Rwandan Revenue Authority (RRA) has stressed the need to help more Genocide survivor students acquire higher education.
BENEFICIARY: Munyemana, 24, is a child of two former employees of the tax collection body. Athan Tashobya.
BENEFICIARY: Munyemana, 24, is a child of two former employees of the tax collection body. Athan Tashobya.

Rwandan Revenue Authority (RRA) has stressed the need to help more Genocide survivor students acquire higher education.

Drocelle Mukashyaka, the Deputy Commissioner for Taxpayer Services at RRA, said the body is hoping to expand its sponsorship initiative to more orphans of its former employees who were killed in the 1994 Genocide against the Tutsi, once identified.

The initiative started in 2012, and, so far 10 students are being sponsored at Kigali Institute of Management (KIM).

“We do not give them education support alone, but we have committed to fostering these orphans. Selected members from our staff have dedicated themselves to parenting these orphans,” Mukashyaka said.

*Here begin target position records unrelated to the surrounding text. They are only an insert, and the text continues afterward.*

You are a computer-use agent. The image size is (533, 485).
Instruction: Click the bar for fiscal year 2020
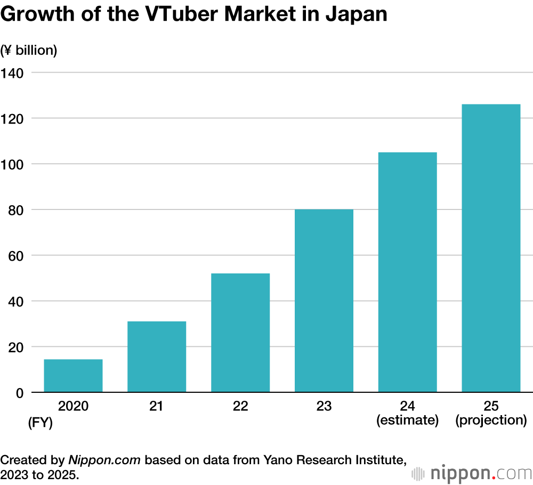[73, 376]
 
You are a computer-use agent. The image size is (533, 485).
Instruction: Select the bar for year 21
[156, 357]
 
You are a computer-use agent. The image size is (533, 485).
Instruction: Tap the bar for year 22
[240, 333]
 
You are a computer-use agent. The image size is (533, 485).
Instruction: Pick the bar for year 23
[324, 301]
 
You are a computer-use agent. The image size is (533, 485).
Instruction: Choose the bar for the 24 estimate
[408, 272]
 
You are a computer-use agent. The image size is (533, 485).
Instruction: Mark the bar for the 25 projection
[491, 248]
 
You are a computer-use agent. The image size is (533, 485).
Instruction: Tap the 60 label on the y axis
[15, 256]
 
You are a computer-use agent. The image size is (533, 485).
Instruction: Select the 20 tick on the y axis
[15, 347]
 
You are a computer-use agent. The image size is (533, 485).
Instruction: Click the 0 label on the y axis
[20, 393]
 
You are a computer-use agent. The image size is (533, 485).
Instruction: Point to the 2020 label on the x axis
[73, 407]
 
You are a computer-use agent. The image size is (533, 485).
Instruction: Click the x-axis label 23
[324, 407]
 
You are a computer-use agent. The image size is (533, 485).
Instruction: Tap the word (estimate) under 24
[408, 420]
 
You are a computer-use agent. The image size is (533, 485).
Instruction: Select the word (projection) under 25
[491, 420]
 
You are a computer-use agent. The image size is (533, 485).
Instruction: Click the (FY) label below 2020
[41, 424]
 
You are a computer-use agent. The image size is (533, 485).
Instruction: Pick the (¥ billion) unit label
[29, 51]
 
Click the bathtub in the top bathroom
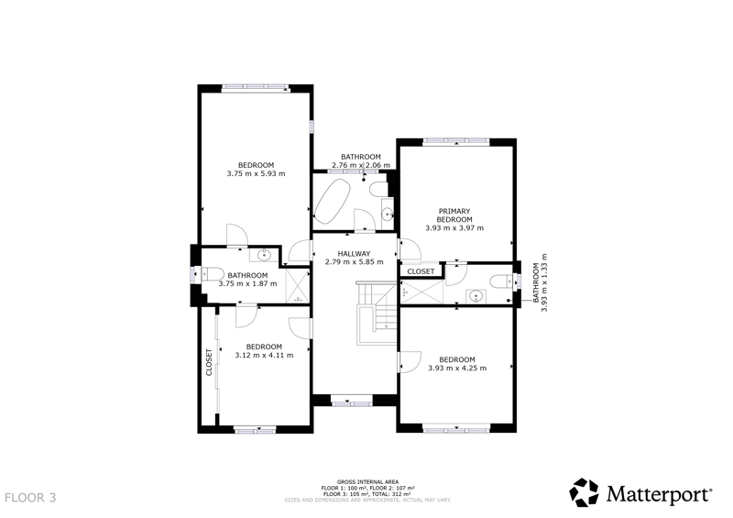333,201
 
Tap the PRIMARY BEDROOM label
454,215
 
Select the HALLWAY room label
354,254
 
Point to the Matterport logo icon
584,492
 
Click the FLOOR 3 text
30,498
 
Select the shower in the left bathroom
297,285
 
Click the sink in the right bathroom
476,296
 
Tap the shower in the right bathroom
422,292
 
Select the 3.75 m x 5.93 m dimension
256,173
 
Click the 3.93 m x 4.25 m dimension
457,369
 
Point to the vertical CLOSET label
209,362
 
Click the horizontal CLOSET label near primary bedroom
421,271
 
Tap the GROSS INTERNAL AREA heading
368,482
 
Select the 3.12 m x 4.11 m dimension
264,355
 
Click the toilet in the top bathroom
378,190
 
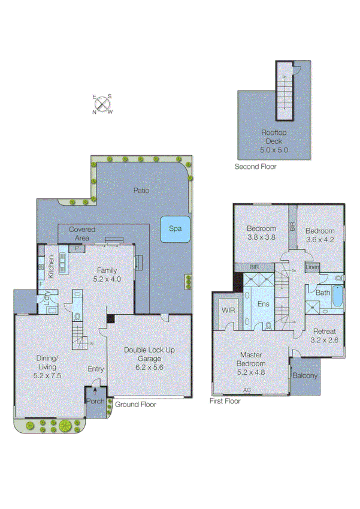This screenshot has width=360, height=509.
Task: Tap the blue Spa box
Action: coord(175,229)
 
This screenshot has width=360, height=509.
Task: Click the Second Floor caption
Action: coord(255,167)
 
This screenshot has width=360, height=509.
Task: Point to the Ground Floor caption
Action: coord(135,405)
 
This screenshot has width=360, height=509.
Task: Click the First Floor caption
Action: coord(225,401)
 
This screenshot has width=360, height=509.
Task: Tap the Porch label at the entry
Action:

She was speaking at a function to pay tribute to their former staff in Kigali killed in the Genocide.

Mukashyaka called for concerted effort in rebuilding a united nation.

“Coming together is a sign of unity in building a united Rwanda. We also come together to honour former employees of the then revenue collecting agency (now RRA), who died in the Genocide,” Mukashyaka said.

Olivier Munyemana, 24, lost all his parents during the Genocide. They both worked with the then tax collection body.

Munyemana survived alongside his brother (now 21) and they are all being sponsored at KIM, courtesy of RRA.

“Before the Genocide, we stayed in Nyamirambo, Rwezamenyo Sector, Nyarugenge District. I and my brother were saved by a family friend who was a soldier,” Munyemana said.

A military family friend (only identified as Claver) drove them to DR Congo after the killings intensified.

Munyemana said the two orphans were reunited with the rest of the extended family that were staying in DR Congo. After the Genocide, Munyemana, his brother and their uncle returned to Nyamirambo, where the two brothers resumed school.

“Life was difficult. Getting school fees and food was a challenge but we persevered,” Munyemana recalls.

In 2012, RRA picked on Munyemana and the rest of the 10 orphans whose parents worked with the then revenue body.

“I remember the day I received a phone call from Rwanda Revenue Authority. It was such an emotional moment,” Munyemana said.

Now in his final year at the University, Munyemana is studying Finance, and says he is working hard so he doesn’t disappoint his sponsors and country.